Truly the task which they had undertaken to subdue this wilderness, to plant here the civil, religious and educational institutions of Connecticut, and to prepare this beautiful heritage for their children and children's children, was no holiday pastime, no gainful speculation, no romantic adventure. It was grim, persistent, weary toil and danger, continued through many years, with the wolf at the door and the savage in the neighboring thicket.

Beside the physical evils with which they were beset, they had spiritual troubles also. They fully believed in witchcraft as did all their contemporaries, in a personal devil who was busily plotting the ruin of their souls, in an everlasting hell of literal fire and brimstone, and in a Divine election, by which most of them had been irrevocably doomed from before the creation of the world to eternal perdition, from which nothing which they could do, or were willing to do, could help to rescue them.
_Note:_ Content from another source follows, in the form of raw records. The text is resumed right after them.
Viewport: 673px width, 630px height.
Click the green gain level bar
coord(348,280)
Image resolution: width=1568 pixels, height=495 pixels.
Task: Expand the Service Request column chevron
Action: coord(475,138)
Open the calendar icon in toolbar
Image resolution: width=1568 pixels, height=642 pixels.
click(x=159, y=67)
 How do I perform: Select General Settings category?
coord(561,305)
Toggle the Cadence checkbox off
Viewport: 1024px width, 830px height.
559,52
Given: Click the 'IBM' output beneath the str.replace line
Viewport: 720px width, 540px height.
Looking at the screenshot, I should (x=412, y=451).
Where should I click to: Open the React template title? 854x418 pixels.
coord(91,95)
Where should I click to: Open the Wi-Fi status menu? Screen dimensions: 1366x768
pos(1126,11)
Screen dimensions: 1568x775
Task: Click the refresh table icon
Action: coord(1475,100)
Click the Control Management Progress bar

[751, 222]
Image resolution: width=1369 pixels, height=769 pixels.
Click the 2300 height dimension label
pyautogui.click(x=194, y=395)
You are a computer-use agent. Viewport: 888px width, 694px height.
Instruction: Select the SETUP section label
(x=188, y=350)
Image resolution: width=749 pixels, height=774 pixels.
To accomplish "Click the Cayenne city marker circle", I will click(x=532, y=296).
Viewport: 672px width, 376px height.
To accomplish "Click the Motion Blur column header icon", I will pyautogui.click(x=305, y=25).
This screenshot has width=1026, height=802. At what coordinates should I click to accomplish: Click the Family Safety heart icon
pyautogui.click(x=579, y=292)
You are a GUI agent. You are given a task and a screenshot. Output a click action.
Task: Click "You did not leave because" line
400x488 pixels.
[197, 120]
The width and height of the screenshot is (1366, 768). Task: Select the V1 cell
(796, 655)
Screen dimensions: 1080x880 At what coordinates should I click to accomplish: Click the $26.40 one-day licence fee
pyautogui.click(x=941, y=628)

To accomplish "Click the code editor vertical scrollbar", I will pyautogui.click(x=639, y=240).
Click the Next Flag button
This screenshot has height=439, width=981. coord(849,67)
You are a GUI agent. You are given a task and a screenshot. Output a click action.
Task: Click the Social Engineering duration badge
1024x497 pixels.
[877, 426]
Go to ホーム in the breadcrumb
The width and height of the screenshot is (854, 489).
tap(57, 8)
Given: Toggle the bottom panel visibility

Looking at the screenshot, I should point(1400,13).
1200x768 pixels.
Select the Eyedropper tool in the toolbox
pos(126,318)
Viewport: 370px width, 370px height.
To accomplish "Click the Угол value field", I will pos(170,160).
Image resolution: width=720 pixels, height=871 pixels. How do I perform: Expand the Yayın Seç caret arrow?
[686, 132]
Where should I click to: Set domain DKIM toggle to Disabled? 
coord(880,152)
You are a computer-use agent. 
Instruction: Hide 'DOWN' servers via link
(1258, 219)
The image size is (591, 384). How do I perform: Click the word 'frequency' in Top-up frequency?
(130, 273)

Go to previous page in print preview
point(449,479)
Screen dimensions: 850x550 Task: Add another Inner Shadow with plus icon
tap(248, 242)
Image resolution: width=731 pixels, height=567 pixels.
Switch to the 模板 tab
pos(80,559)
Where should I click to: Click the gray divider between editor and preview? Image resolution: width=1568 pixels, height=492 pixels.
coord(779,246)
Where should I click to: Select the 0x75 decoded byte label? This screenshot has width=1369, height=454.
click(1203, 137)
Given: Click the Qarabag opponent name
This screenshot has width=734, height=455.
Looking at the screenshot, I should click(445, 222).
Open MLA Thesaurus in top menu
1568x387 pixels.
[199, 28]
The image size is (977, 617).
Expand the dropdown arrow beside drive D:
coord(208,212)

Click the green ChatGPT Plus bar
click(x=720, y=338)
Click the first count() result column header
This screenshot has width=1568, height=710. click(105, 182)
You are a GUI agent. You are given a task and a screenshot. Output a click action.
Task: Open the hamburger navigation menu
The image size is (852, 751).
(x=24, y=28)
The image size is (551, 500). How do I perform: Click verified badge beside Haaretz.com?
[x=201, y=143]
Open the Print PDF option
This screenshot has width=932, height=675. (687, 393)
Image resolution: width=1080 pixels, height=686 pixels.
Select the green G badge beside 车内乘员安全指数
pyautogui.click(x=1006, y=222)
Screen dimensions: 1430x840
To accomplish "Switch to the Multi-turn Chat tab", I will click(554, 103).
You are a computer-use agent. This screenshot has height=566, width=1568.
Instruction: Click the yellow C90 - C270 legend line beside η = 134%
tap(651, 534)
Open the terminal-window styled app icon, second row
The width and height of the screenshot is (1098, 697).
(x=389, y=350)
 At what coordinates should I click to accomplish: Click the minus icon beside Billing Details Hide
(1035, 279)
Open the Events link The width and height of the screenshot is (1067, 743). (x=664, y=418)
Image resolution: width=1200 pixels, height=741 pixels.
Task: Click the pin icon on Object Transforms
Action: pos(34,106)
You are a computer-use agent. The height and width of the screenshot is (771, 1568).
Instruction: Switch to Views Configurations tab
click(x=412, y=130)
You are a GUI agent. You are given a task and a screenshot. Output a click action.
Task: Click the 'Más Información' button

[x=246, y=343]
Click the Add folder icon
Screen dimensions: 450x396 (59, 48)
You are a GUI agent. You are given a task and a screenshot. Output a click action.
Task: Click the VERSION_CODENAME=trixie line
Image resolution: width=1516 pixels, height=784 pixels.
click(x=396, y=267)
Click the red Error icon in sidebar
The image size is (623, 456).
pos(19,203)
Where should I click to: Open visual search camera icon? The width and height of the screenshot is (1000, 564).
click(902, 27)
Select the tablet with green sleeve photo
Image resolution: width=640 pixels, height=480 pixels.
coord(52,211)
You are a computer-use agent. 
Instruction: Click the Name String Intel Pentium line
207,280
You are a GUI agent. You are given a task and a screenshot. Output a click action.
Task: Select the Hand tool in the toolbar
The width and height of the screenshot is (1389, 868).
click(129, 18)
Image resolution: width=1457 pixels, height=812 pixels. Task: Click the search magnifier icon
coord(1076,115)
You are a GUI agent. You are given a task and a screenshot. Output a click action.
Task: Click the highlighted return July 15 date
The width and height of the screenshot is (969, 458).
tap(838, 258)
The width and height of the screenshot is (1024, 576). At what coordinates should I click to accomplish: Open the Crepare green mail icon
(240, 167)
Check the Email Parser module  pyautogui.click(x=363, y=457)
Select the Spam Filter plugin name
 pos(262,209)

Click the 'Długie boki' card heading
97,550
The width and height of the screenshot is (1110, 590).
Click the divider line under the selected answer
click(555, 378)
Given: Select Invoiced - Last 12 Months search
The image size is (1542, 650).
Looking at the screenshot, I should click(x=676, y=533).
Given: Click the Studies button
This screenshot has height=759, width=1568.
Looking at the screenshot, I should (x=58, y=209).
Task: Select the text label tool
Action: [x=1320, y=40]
The great object of life to them, therefore, was to try to find out what their future state would be. Said one of their preachers, "It is tough work and a wonderful hard matter to be saved. 'Tis a thousand to one, if ever thou be one of that small number whom God hath picked out to escape this wrath to come." That we may get a touch of reality from those far off days, let me quote you a few lines from the saintly Thomas Hooker, the founder of Connecticut, and long the model for her preachers. "Suppose any soul here present were to behold the damned in hell, and if the Lord should give thee a peephole into hell, that thou didst see the horror of those damned souls, and thy heart begins to shake in consideration thereof; then propound this to thy own heart, what pains the damned in hell do endure for sin, and thy heart will shake and quake at it. The least sin that thou didst ever commit, though thou makest a light matter of it, is a greater evil than the pains of the damned in hell, setting aside their sins. All the torments in hell are not so great an evil as the least sin is; men begin to shrink at this, and loathe to go down to hell and be in endless torment."

The only test they were taught to apply to ascertain whether they were predestined to suffer or escape this fearful doom, was in their ability and willingness to conform their wills to the will of God as revealed in the Bible. Accordingly as they had succeeded in this, they had a reasonable assurance as to their fate, although no wile of the devil was more frequent than to falsely persuade men that their prospects were favorable. To study the scriptures day and night to ascertain the will of God, and to struggle without ceasing to conform their wills to his as therein revealed, was therefore the great object of existence for them, not that they could thereby alter in the least their future state, but that they might, if possible, find out what it was likely to be.

Should this recital of their beliefs provoke a smile, our amusement will soon be checked by the thought of the little progress which has been made in the last two hundred years, towards solving the same problem. The origin of evil, the ineradicable tendency of the human heart to sin and do evil, the mournful spectacle of ruin and desolation in the moral world, and the future life are the same inscrutable mysteries to us as to them. If we have constructed or adopted a more comfortable theology, it is probably because we are less logical than they. It is perhaps because we have forgotten or refused to look at some things at which they did not blink.

Then, too, the Lord was abroad in those days. Their thoughts were deeply tinged by the semi-pagan views with which the authors of both the Old and New Testaments were imbued. When the thunder crashed, it was the voice of an angry God that spoke. When the lightning flashed, it was the gleam of His angry eye. Benjamin Franklin was then but a year old, and electricity had not become the packhorse of the world. The smiles and frowns of nature in all her varying moods through all the days and seasons, which we ascribe to the operations of law, were to them the visible tokens of the wrath or favor of the Almighty. On December 11th, 1719, for the first time in the history of the Colony, the northern lights were seen here. They shone with the greatest brilliancy. The consternation they caused was fearful. The people had never heard of such a phenomenon. They considered it the opening scene of the day of judgment. All amusements were given up, all business was forsaken, and sleep itself was interrupted for days. Again, on the 29th of October, 1727, a mighty earthquake occurred, which shook with tremendous violence the whole Atlantic seaboard. The people here believed that the Lord was about to swallow them up in His fierce anger. The women throughout New England immediately discontinued the wearing of hoop skirts then recently come into fashion, believing that the earthquake was the sign of the Lord's displeasure at the sinful innovation.

Hardly had the first settlers here begun to build permanent homes for the living, when they were called upon to provide resting places for the dead. The first person to be buried in yonder burying ground was a child, a girl, Mary, the daughter of Benjamin Bostwick. The next was John Noble, the first settler, and the first Town Clerk. He died August 17th, 1714. The town formally laid out the burying ground in 1716. Within fifty years three hundred had gone to rest there.